## Problema 1
Traduce al inglés esta oración del texto sobre la radiofrecuencia: «La radiofrecuencia ayuda a combatir y reducir la celulitis.»
## Problema 2
Prosigue, por favor, el texto sobre la radiofrecuencia a partir de su última oración.

## Texto del ejercicio
La radiofrecuencia es una técnica innovadora que actualmente está muy recurrida en el campo de la medicina estética.  

Consiste en un tratamiento estético, seguro y no invasivo que no requiere ningún tipo de recuperación como, por ejemplo, ocurre con las cirugías u otros tratamientos que resultan invasivos.

 

¿Cómo funciona?

Con la corriente eléctrica genera ondas electromagnéticas de alta frecuencia, imperceptible para los pacientes, para generar calor en la dermis y mejorar la apariencia de la piel en diferentes partes del cuerpo. La radiofrecuencia se puede aplicar en brazos, piernas, muslos, abdomen, glúteos y senos. 

El tratamiento promueve la producción de colágeno, gracias a un calentamiento controlado de las capas más profundas de la piel y a la vibración de las moléculas de agua. Este proceso da lugar a una piel más rejuvenecida y firme, ayudando también a combatir los cúmulos de grasa y mejorando el flujo sanguíneo.

 

Beneficios

Con este tratamiento estético vanguardista podemos obtener más beneficios, aparte de una piel rejuvenecida.  

La radiofrecuencia ayuda a combatir y reducir la celulitis. Gracias a la estimulación de colágeno y a la mejora de la circulación sanguínea, se notará una gran reducción de celulitis en la zona tratada. 

Favorece a la formación de nuevas fibras, sustituyendo a las envejecidas. Con esto, los tejidos ganan elasticidad y conseguimos una piel más tersa con la que se reducen arrugas y flacidez. 

Hay un tipo de radiofrecuencia, concretamente la pixelada, que ayuda a eliminar las marcas de acné. Esta promueve una piel más uniforme, favoreciendo a la suavidad y a la apariencia de las cicatrices. 

El tratamiento sirve para reducir la flacidez, la combustión de grasas, el drenaje de tejidos y la reducción de estrías de manera notable.

 

Tratamiento

Un gran punto positivo de la radiofrecuencia es que se adapta a las necesidades de cada paciente, pudiendo tratar varios problemas en diferentes partes del cuerpo. 

Además, este tratamiento estético es muy favorecedor para tratar los problemas en etapas tempranas. Cuando se tratan de casos más avanzados, es posible que se deba recurrir a la combinación con otros tratamientos, si se quieren obtener mejores resultados.

(Datos recopilados)
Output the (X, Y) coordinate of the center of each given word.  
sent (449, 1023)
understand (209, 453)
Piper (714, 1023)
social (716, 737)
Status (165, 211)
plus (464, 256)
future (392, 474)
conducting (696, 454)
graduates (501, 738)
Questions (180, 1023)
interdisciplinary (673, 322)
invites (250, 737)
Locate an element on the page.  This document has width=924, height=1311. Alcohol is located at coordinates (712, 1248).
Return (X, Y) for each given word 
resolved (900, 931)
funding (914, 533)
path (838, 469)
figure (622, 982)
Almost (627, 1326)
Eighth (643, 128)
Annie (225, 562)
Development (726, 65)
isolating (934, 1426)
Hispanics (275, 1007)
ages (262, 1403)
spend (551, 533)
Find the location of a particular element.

## Respuesta escrita 1
Radiofrequency helps combat and reduce cellulite.

## Respuesta escrita 2
La radiofrecuencia es un proceso muy seguro e indoloro que no requiere recuperación, por lo que puedes realizar tus actividades rutinarias sin problemas. 

No cuenta con efectos secundarios, únicamente puede haber un enrojecimiento de la piel y una pequeña inflamación, que disminuirán rápidamente.

 

Consejos

Existen diversos tipos y equipo de radiofrecuencia, por lo que se pueden utilizar diferentes componentes y tecnologías, dependiendo del objetivo que se quiera conseguir con el tratamiento. También, es apta para pieles sensibles, ya que solo produce un enrojecimiento temporal. Aun así, antes de empezar el tratamiento lo mejor es consultar con un profesional en ambos casos. 

Los efectos en cada persona se lograrán antes dependiendo de su tipo de piel y del estado del colágeno de cada uno de ellos, aunque el tiempo estimado es a partir de un mes, desde que se empieza el tratamiento.  

Para conseguir esos resultados se deben realizar entre cuatro y diez sesiones. Esto depende del lugar a tratar, la cantidad corporal y el estado de la piel.  

Estos efectos tienen diferente duración dependiendo de la edad, el tipo de piel y el estilo de vida. Su duración suele ser entre 8 y 12 meses, y se empiezan a notar desde la primera sesión. Una recomendación es que se pueden realizar algunas sesiones esporádicas pasado un tiempo para tener unos resultados más duraderos.